Delia shrugged. “Ask any battered wife why—” For a moment she looked at Gail; then she turned her gaze back to Malone. For the first time there was a plea in her voice: “That's what I've been, Scobie. A battered wife.”
He wanted to reach across and press her hand, but refrained. “Go on. Tell us about last night. Did you go in to the hotel with the intention of killing him?”
“That's a leading question,” snapped Pam Morrow. Try another one, Inspector—”
“No, it's all right,” said Delia. “Yes. I took the children to my mother's, told her I was going in to tell Boris I was leaving him for good. I wanted him dead, but I don't think I intended killing him.”
“Where did you get the knife?” Malone was wishing he were out of here.
“I dunno. It was there in the room—I just picked it up—”
Malone said nothing further; it was Gail who asked, “Why?

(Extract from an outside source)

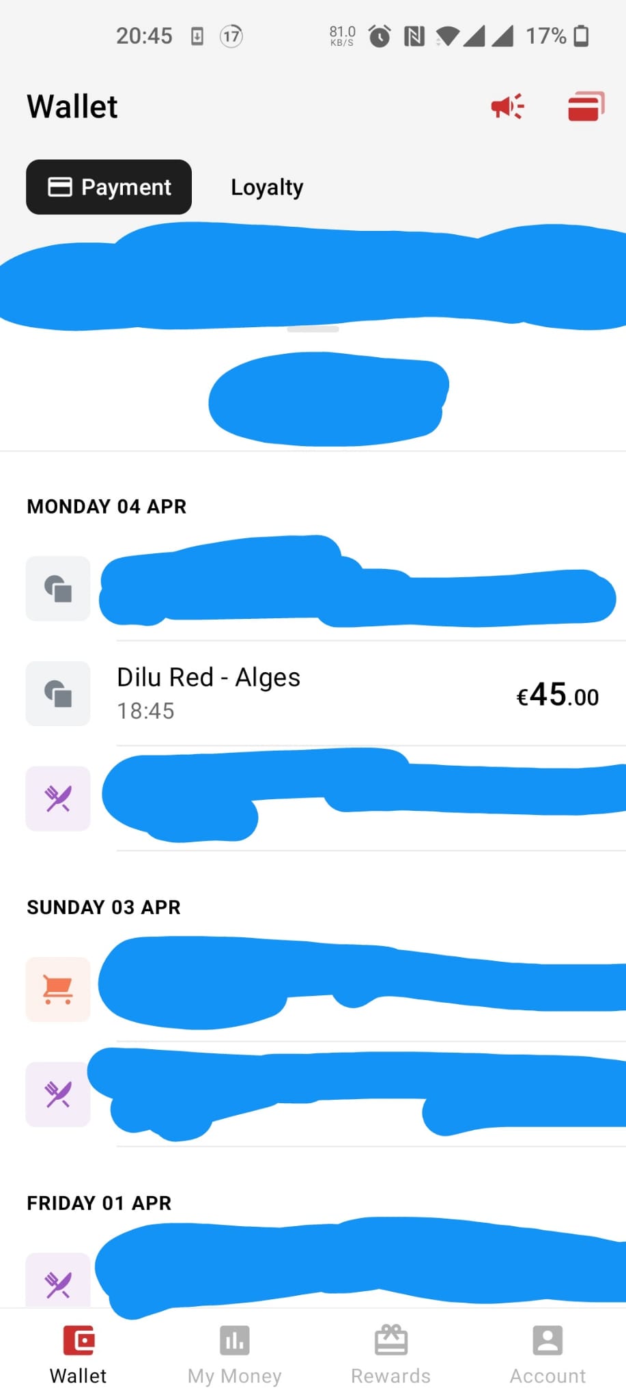626x1399 pixels.
Task: Tap the restaurant icon under Friday 01 Apr
Action: 58,1284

Why did you pick it up?”
“Careful, Delia,” warned Pam Morrow. “You have to be exact about this. It was after Boris hit you, wasn't it?”
“You're advising your client,” said Gail.
Lay off, Gail! Malone almost shouted.
“That's why I'm here,” said Pam Morrow. “To make sure she gives you the exact facts, the exact truth.”
Delia took her time, still looking at Malone as if there were just the two of them in the room. Then she said, “It was after he hit me—here and here—” She pointed to the bruises on her face; still calm, as if they were no more than skin blemishes. “He gave me the black eye before he left home.”
“Bastard!” said Rosie Quantock.
“There was a struggle?” Malone was leaving the questioning to Gail.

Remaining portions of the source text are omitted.